Earlier I posted that Google Analytics and other Javascript-based tracking tools might be undercounting visits from Twitter. I’ve done some more digging, which supports the case. In my test, Twitter seems to have sent 500% to 1600% more traffic than log files or hosted stats packages like Google Analytics might show.
How Twitter Might Send Far More Traffic Than You Think is my earlier article that explains how I’d often seen big gaps in how many people apparently clicked on a tweeted link as measured by Bit.ly versus how many page views that Google Analytics was showing.
To test this further, I tweeted a particular page on my personal blog along with tracking code designed to especially help ensure it appeared in Google Analytics. I’m going to toss out a bunch of numbers as part of this analysis. If they get confusing, skip to the end for the conclusion.
The Numbers Bit
For July 7, Bit.ly reported that the page had registered 58 clicks. Were there 58 corresponding page views? No. Google Analytics only reported 17 page views from 11 unique users. That meant a gap of 41 views.

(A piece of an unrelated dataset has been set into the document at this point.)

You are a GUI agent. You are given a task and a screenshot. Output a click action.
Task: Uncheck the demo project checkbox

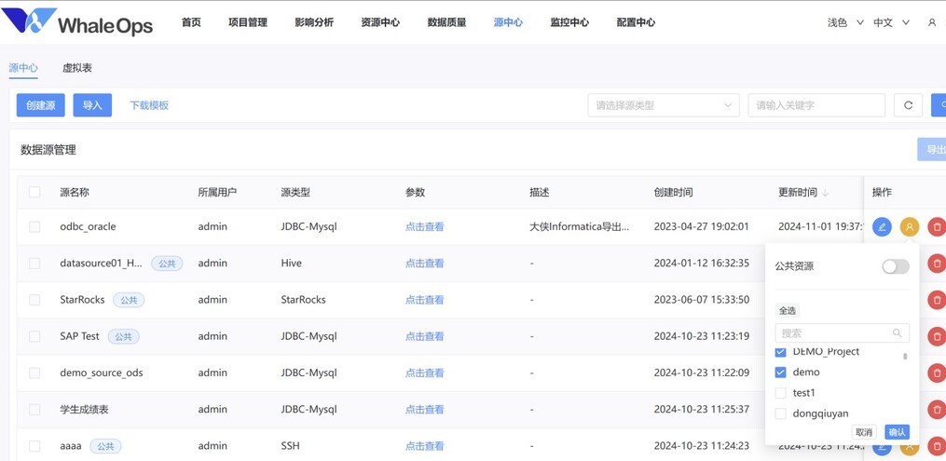pos(781,373)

Was the gap due to clicks from non-human robots that don’t process Google Analytics Javascript tracking code? Visits from people using mobile browsers that didn’t get tracked, because they might not process the code? To explore further, I went to the raw log files, the records that the server itself keeps. These shows any request made for the page, regardless of any Javascript issues.
I found that there had been 57 total requests — practically the same as Bit.ly reported. However, 14 of these were for the page without the tracking codes I’d used when tweeting the page through Bit.ly.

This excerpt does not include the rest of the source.